→ **Stated exercise**:
Rewrite the entries below, swapping every "Where should I click to:" for "Where do I click to:" and leaving everything else unchanged.

☆ ☆ ☆ ☆ ☆ ☆ ☆

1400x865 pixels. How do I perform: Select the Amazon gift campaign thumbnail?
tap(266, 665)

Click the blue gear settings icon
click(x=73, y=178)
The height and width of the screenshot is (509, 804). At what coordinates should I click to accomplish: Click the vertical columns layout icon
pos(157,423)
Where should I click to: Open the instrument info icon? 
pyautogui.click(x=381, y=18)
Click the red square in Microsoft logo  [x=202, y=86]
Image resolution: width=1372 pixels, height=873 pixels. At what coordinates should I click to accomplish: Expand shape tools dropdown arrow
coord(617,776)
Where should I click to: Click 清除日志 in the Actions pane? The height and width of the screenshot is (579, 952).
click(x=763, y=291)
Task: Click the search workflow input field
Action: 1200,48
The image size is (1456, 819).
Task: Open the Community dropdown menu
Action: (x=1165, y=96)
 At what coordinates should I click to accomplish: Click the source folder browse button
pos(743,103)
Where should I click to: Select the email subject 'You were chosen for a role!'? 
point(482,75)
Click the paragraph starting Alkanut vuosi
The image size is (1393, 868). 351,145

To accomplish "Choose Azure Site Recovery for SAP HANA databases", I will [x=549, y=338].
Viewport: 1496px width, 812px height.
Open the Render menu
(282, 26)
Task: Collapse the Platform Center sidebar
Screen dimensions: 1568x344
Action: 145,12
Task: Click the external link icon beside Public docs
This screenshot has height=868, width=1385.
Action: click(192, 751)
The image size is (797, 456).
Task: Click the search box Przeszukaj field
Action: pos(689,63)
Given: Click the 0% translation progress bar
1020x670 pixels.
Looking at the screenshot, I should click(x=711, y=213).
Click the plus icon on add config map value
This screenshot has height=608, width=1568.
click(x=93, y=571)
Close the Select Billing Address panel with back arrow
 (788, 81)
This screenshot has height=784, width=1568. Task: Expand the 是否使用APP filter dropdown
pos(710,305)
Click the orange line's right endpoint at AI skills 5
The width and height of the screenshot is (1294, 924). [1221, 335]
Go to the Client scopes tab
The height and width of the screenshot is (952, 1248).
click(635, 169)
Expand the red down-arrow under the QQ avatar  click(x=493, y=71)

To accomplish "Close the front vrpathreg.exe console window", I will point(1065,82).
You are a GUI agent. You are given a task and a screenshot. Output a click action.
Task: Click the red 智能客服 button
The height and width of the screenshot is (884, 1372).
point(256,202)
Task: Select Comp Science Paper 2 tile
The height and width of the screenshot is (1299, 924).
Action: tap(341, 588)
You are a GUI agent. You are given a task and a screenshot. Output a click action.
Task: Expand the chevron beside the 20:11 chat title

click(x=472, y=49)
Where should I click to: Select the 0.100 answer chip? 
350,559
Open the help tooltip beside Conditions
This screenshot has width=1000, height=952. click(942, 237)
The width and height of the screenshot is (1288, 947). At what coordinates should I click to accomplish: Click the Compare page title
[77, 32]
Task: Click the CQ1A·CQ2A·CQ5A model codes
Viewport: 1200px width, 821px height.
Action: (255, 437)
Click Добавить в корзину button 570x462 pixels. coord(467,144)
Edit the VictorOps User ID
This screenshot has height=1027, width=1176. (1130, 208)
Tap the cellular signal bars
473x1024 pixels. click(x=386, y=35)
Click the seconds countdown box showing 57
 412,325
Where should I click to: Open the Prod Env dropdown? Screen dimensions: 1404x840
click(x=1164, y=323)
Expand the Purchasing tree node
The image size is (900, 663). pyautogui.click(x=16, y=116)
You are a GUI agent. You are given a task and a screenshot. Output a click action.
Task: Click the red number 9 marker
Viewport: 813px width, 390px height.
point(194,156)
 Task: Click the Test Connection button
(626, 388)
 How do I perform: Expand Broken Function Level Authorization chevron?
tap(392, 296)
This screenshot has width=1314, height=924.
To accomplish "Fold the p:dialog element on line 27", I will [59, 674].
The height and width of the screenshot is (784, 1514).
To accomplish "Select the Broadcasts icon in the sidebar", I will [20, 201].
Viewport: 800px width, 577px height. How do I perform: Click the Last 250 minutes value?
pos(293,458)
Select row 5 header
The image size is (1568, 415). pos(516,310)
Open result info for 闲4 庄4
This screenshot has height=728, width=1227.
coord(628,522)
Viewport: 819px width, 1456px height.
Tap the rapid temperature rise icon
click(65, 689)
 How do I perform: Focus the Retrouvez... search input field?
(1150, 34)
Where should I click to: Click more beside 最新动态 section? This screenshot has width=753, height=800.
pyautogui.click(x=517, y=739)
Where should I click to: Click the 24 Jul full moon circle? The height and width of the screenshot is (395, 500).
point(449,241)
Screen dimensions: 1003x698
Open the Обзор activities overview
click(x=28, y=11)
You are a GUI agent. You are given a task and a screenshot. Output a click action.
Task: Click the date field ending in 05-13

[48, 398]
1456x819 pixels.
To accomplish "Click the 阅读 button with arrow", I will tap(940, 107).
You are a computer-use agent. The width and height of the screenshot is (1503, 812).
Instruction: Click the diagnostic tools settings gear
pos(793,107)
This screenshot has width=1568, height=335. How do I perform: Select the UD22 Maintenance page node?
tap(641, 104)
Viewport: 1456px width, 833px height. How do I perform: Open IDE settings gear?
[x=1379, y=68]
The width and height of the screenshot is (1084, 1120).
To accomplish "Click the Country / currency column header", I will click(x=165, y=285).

☆ ☆ ☆ ☆ ☆ ☆ ☆

→ **Expected answer**:
1400x865 pixels. How do I perform: Select the Amazon gift campaign thumbnail?
tap(266, 665)

Click the blue gear settings icon
click(x=73, y=178)
The height and width of the screenshot is (509, 804). At what coordinates should I click to accomplish: Click the vertical columns layout icon
pos(157,423)
Where do I click to: Open the instrument info icon? 
pyautogui.click(x=381, y=18)
Click the red square in Microsoft logo  [x=202, y=86]
Image resolution: width=1372 pixels, height=873 pixels. At what coordinates should I click to accomplish: Expand shape tools dropdown arrow
coord(617,776)
Where do I click to: Click 清除日志 in the Actions pane? The height and width of the screenshot is (579, 952).
click(x=763, y=291)
Task: Click the search workflow input field
Action: 1200,48
The image size is (1456, 819).
Task: Open the Community dropdown menu
Action: (x=1165, y=96)
 At what coordinates should I click to accomplish: Click the source folder browse button
pos(743,103)
Where do I click to: Select the email subject 'You were chosen for a role!'? 
point(482,75)
Click the paragraph starting Alkanut vuosi
The image size is (1393, 868). 351,145

To accomplish "Choose Azure Site Recovery for SAP HANA databases", I will [x=549, y=338].
Viewport: 1496px width, 812px height.
Open the Render menu
(282, 26)
Task: Collapse the Platform Center sidebar
Screen dimensions: 1568x344
Action: 145,12
Task: Click the external link icon beside Public docs
This screenshot has height=868, width=1385.
Action: click(192, 751)
The image size is (797, 456).
Task: Click the search box Przeszukaj field
Action: pos(689,63)
Given: Click the 0% translation progress bar
1020x670 pixels.
Looking at the screenshot, I should click(x=711, y=213).
Click the plus icon on add config map value
This screenshot has height=608, width=1568.
click(x=93, y=571)
Close the Select Billing Address panel with back arrow
 (788, 81)
This screenshot has height=784, width=1568. Task: Expand the 是否使用APP filter dropdown
pos(710,305)
Click the orange line's right endpoint at AI skills 5
The width and height of the screenshot is (1294, 924). [1221, 335]
Go to the Client scopes tab
The height and width of the screenshot is (952, 1248).
click(635, 169)
Expand the red down-arrow under the QQ avatar  click(x=493, y=71)

To accomplish "Close the front vrpathreg.exe console window", I will point(1065,82).
You are a GUI agent. You are given a task and a screenshot. Output a click action.
Task: Click the red 智能客服 button
The height and width of the screenshot is (884, 1372).
point(256,202)
Task: Select Comp Science Paper 2 tile
The height and width of the screenshot is (1299, 924).
Action: tap(341, 588)
You are a GUI agent. You are given a task and a screenshot. Output a click action.
Task: Expand the chevron beside the 20:11 chat title

click(x=472, y=49)
Where do I click to: Select the 0.100 answer chip? 
350,559
Open the help tooltip beside Conditions
This screenshot has width=1000, height=952. click(942, 237)
The width and height of the screenshot is (1288, 947). At what coordinates should I click to accomplish: Click the Compare page title
[77, 32]
Task: Click the CQ1A·CQ2A·CQ5A model codes
Viewport: 1200px width, 821px height.
Action: (255, 437)
Click Добавить в корзину button 570x462 pixels. coord(467,144)
Edit the VictorOps User ID
This screenshot has height=1027, width=1176. (1130, 208)
Tap the cellular signal bars
473x1024 pixels. click(x=386, y=35)
Click the seconds countdown box showing 57
 412,325
Where do I click to: Open the Prod Env dropdown? Screen dimensions: 1404x840
click(x=1164, y=323)
Expand the Purchasing tree node
The image size is (900, 663). pyautogui.click(x=16, y=116)
You are a GUI agent. You are given a task and a screenshot. Output a click action.
Task: Click the red number 9 marker
Viewport: 813px width, 390px height.
point(194,156)
 Task: Click the Test Connection button
(626, 388)
 How do I perform: Expand Broken Function Level Authorization chevron?
tap(392, 296)
This screenshot has width=1314, height=924.
To accomplish "Fold the p:dialog element on line 27", I will [59, 674].
The height and width of the screenshot is (784, 1514).
To accomplish "Select the Broadcasts icon in the sidebar", I will [20, 201].
Viewport: 800px width, 577px height. How do I perform: Click the Last 250 minutes value?
pos(293,458)
Select row 5 header
The image size is (1568, 415). pos(516,310)
Open result info for 闲4 庄4
This screenshot has height=728, width=1227.
coord(628,522)
Viewport: 819px width, 1456px height.
Tap the rapid temperature rise icon
click(65, 689)
 How do I perform: Focus the Retrouvez... search input field?
(1150, 34)
Where do I click to: Click more beside 最新动态 section? This screenshot has width=753, height=800.
pyautogui.click(x=517, y=739)
Where do I click to: Click the 24 Jul full moon circle? The height and width of the screenshot is (395, 500).
point(449,241)
Screen dimensions: 1003x698
Open the Обзор activities overview
click(x=28, y=11)
You are a GUI agent. You are given a task and a screenshot. Output a click action.
Task: Click the date field ending in 05-13

[48, 398]
1456x819 pixels.
To accomplish "Click the 阅读 button with arrow", I will tap(940, 107).
You are a computer-use agent. The width and height of the screenshot is (1503, 812).
Instruction: Click the diagnostic tools settings gear
pos(793,107)
This screenshot has width=1568, height=335. How do I perform: Select the UD22 Maintenance page node?
tap(641, 104)
Viewport: 1456px width, 833px height. How do I perform: Open IDE settings gear?
[x=1379, y=68]
The width and height of the screenshot is (1084, 1120).
To accomplish "Click the Country / currency column header", I will click(x=165, y=285).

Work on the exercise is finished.